Your task - All lines from the one containing "You are a computer-use agent." through the end of the material below are to be printed exactly, both ends included, minus pictures.

Provided data -
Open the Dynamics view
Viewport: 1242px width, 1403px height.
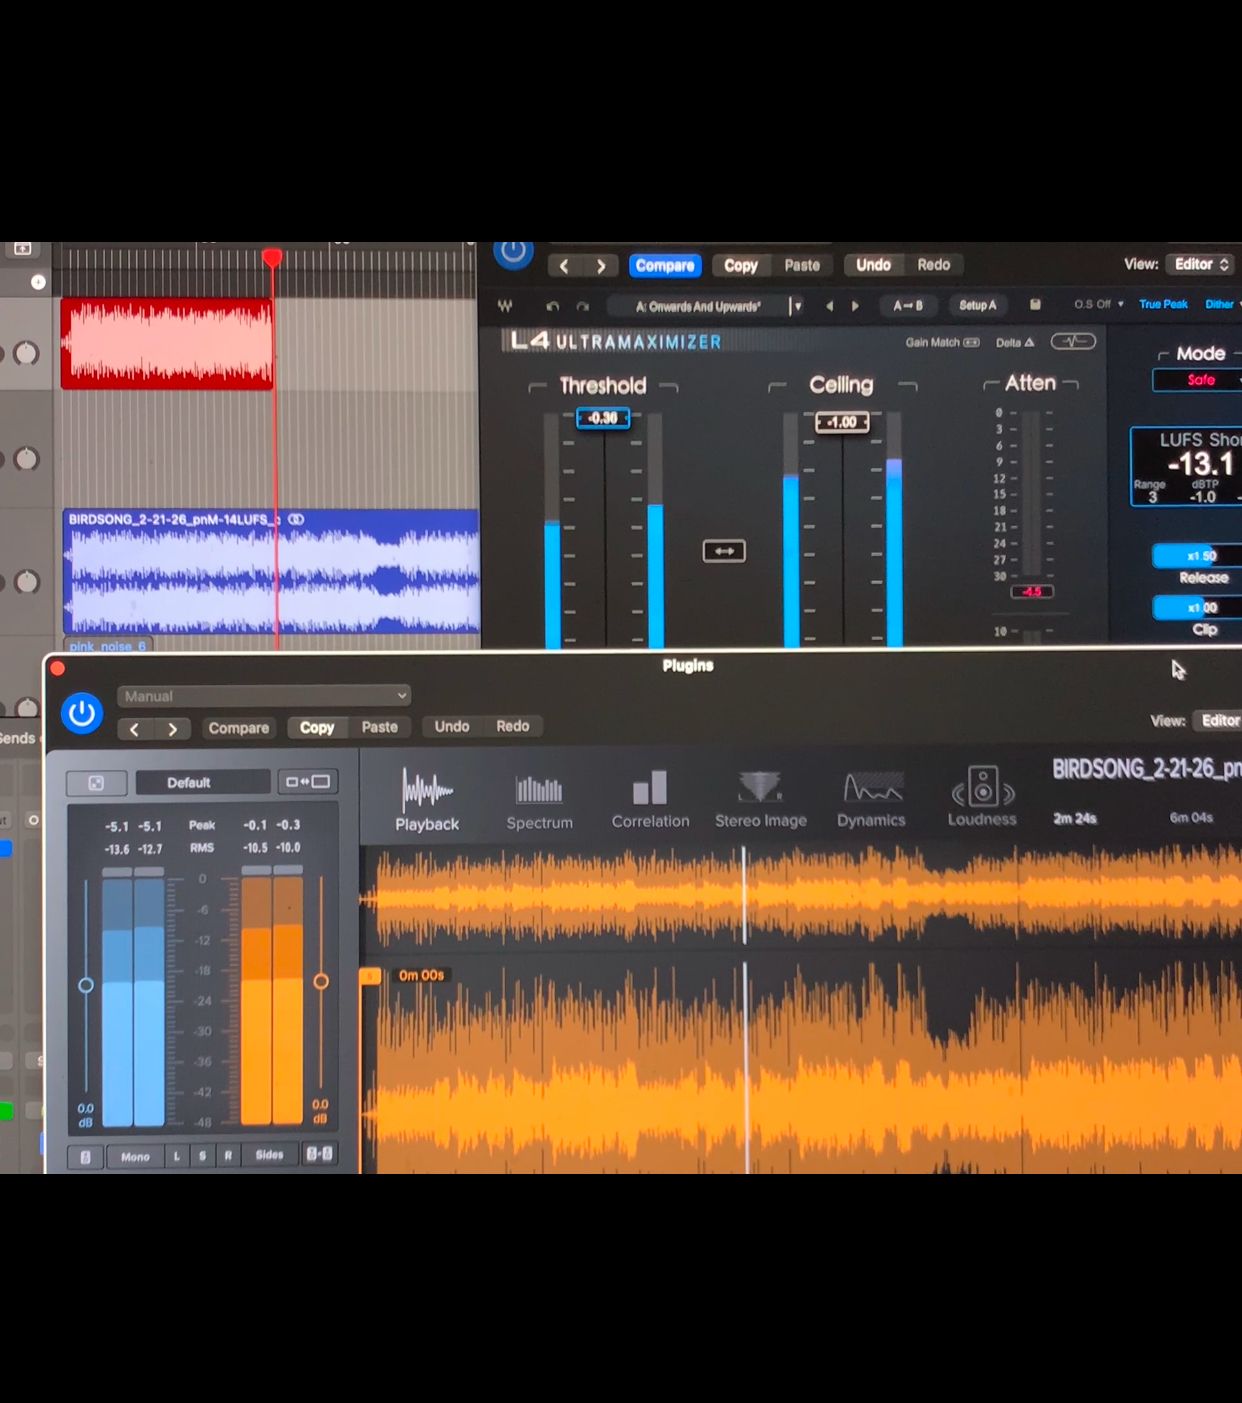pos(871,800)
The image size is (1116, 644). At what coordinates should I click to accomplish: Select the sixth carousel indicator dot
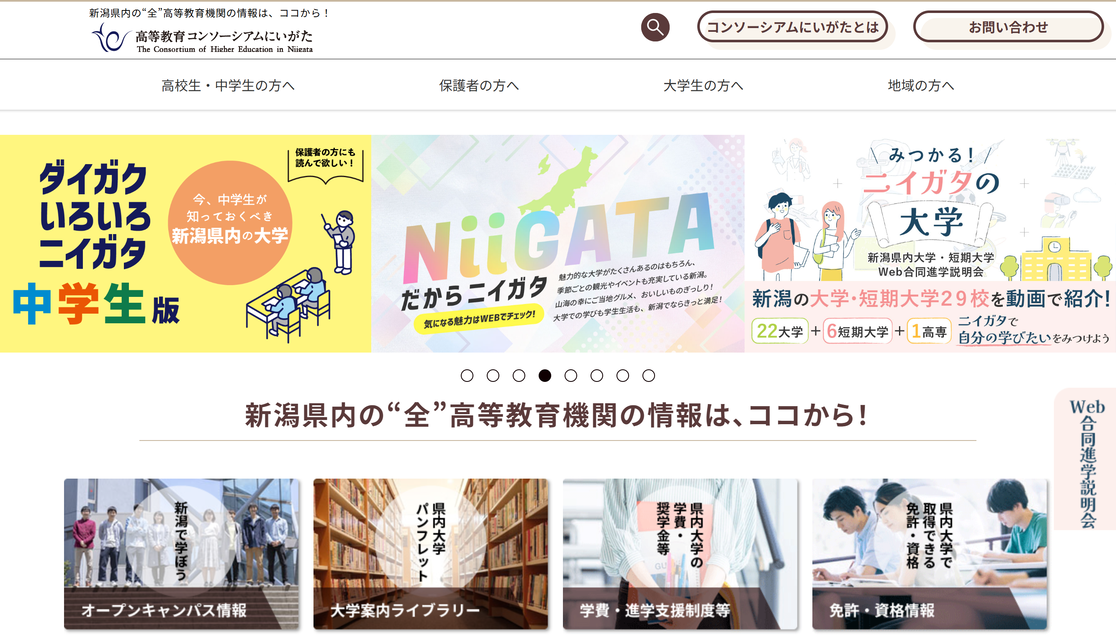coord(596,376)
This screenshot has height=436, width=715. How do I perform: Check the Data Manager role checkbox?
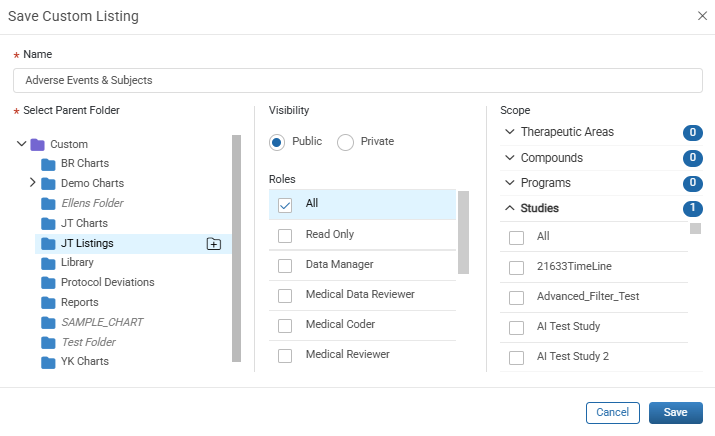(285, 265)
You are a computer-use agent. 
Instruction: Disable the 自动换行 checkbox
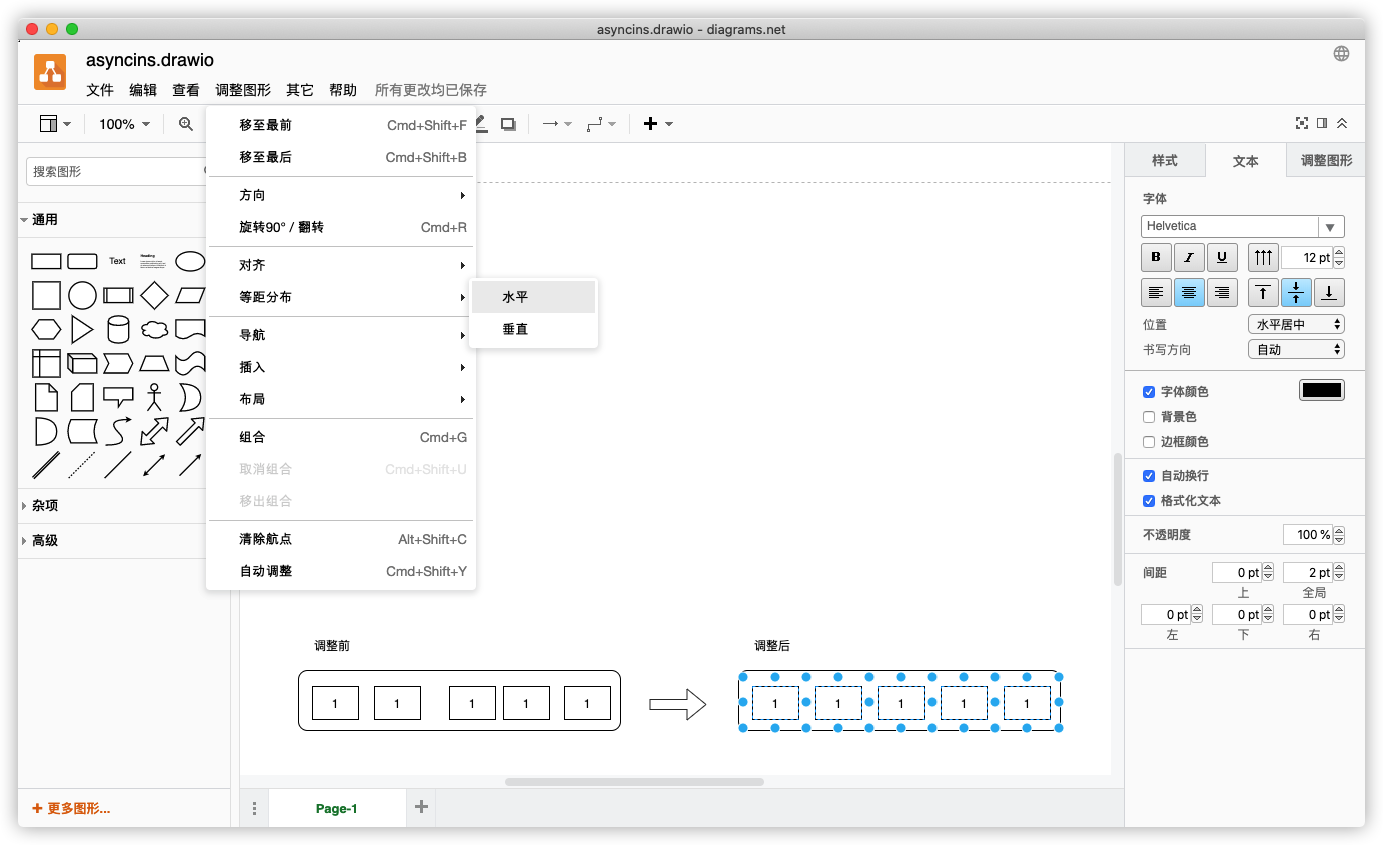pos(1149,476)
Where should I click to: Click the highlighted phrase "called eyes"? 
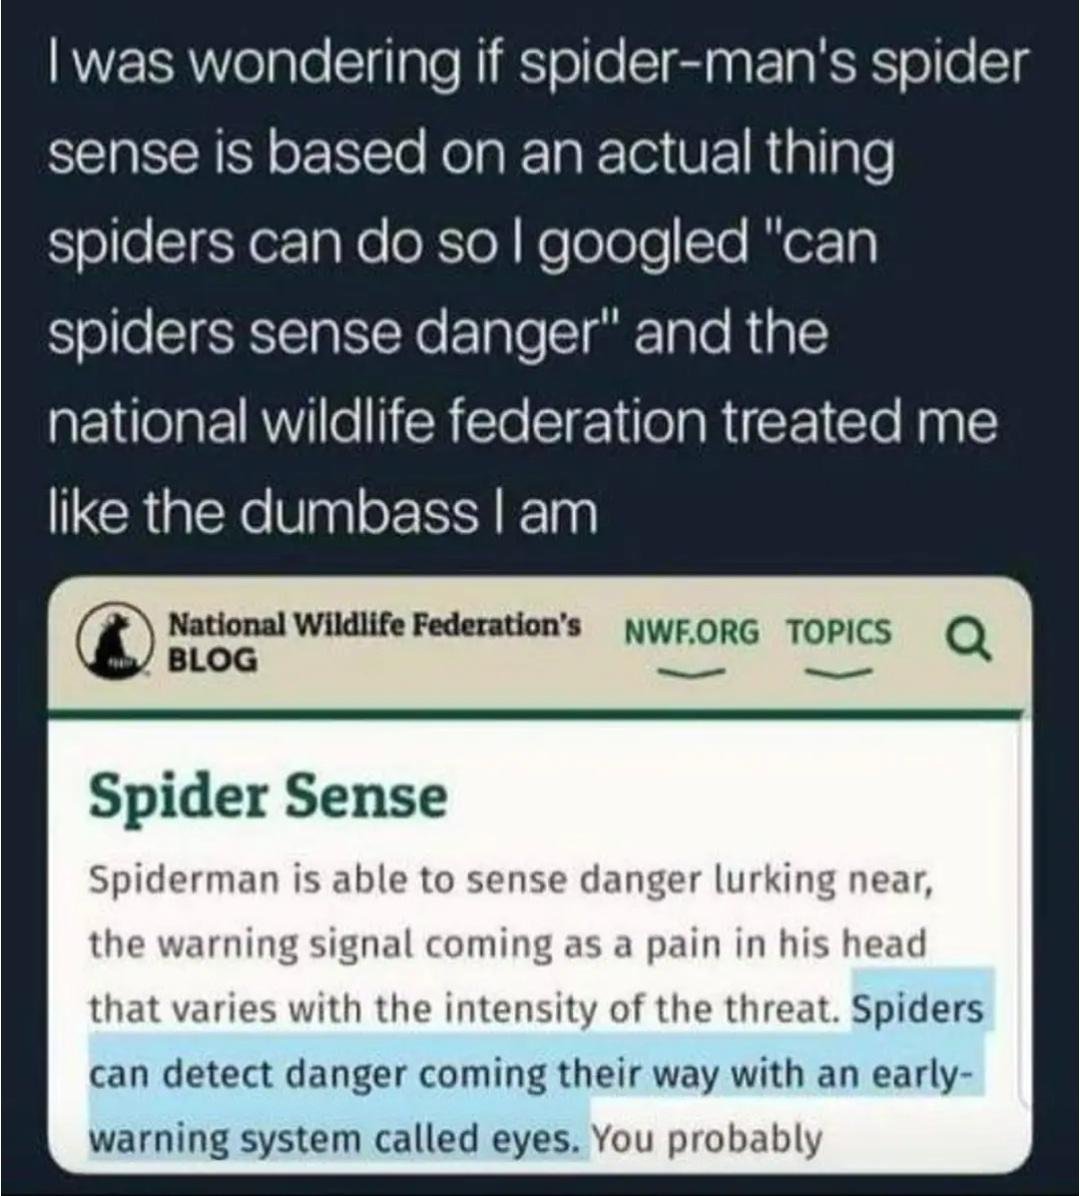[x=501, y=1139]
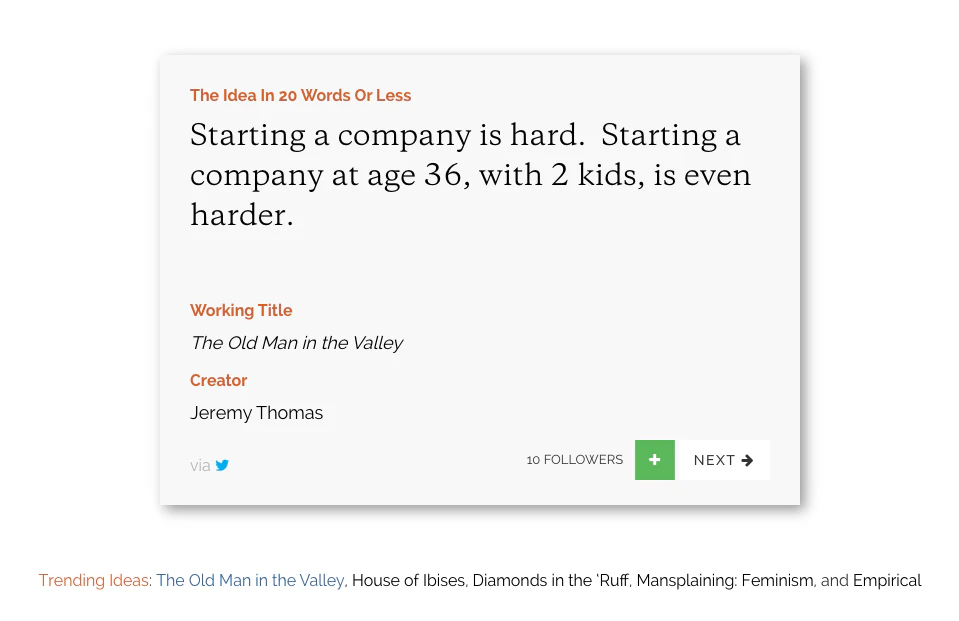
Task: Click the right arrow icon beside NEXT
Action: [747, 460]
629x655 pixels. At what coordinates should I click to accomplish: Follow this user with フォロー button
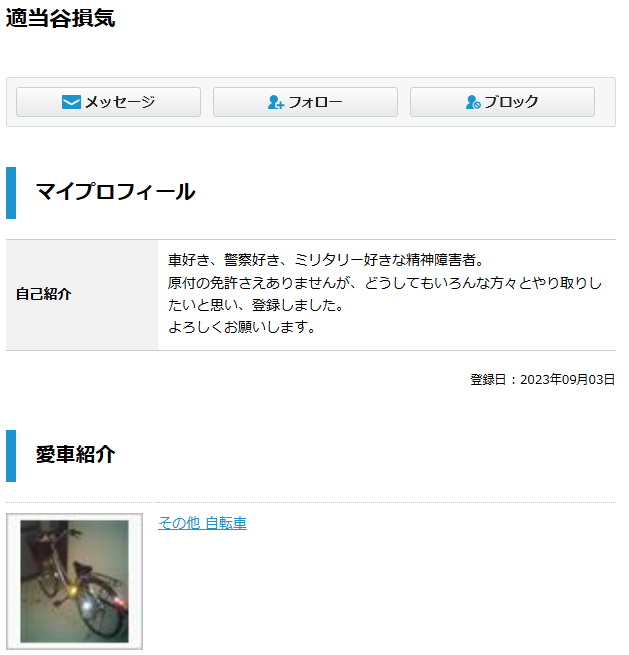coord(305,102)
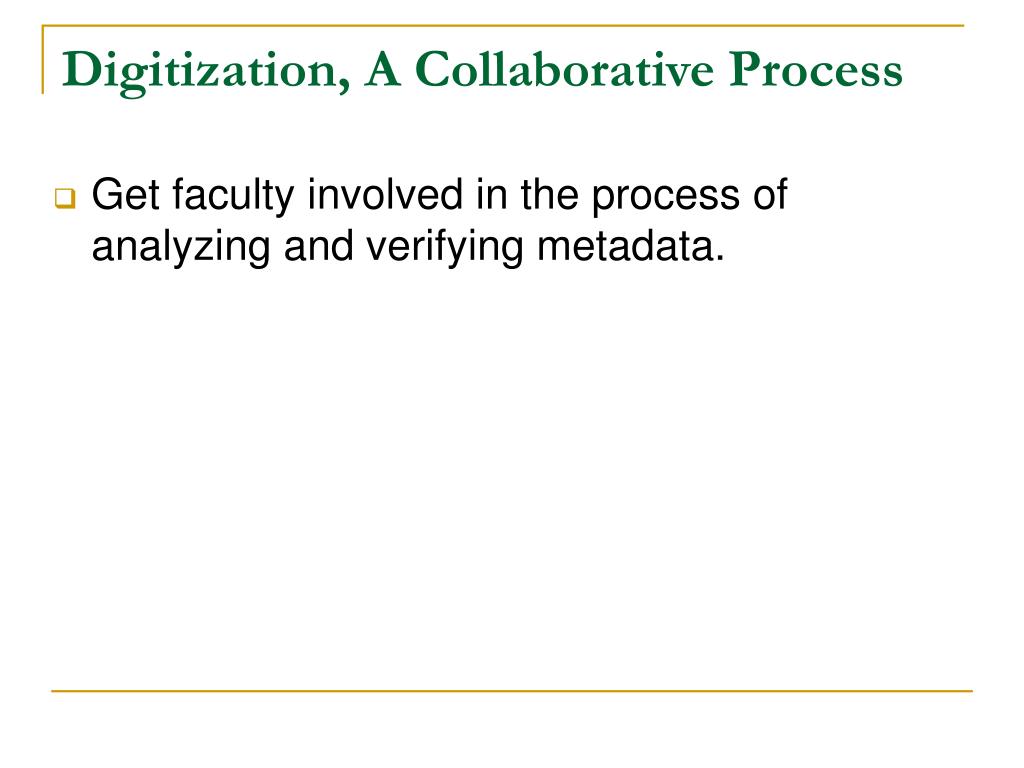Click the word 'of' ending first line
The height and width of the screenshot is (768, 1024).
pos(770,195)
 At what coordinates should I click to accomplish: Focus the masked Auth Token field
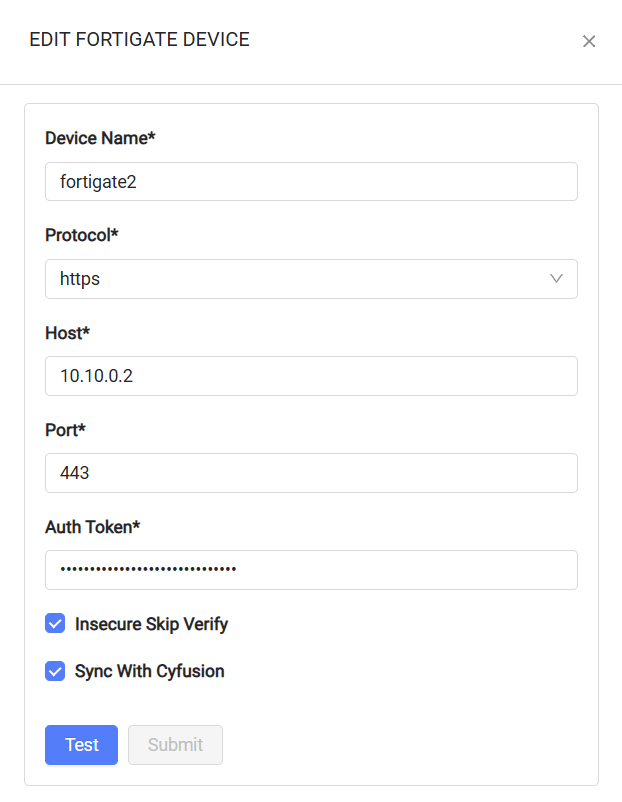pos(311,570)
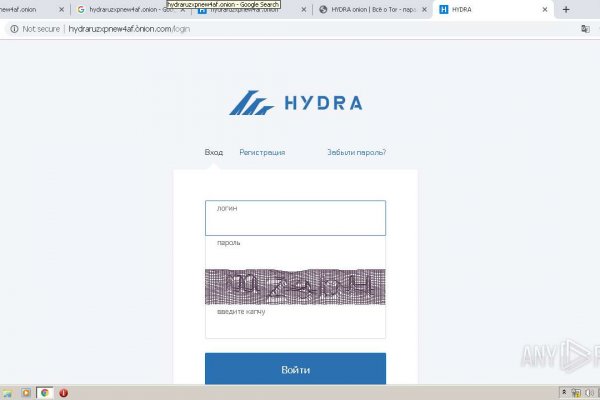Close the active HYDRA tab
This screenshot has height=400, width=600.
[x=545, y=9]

Answer for the task -
You are a computer-use agent. 
Instruction: Disable the 自动换行 checkbox
pos(1149,476)
Where should I click to: Click the highlighted phrase "called eyes"? 
[x=501, y=1139]
Task: Click the right arrow icon beside NEXT
Action: [747, 460]
629x655 pixels. At what coordinates should I click to accomplish: Follow this user with フォロー button
coord(305,102)
Click the word 'of' ending first line
The height and width of the screenshot is (768, 1024).
pos(770,195)
 At what coordinates should I click to accomplish: Focus the masked Auth Token field
pos(311,570)
Close the active HYDRA tab
This screenshot has height=400, width=600.
[x=545, y=9]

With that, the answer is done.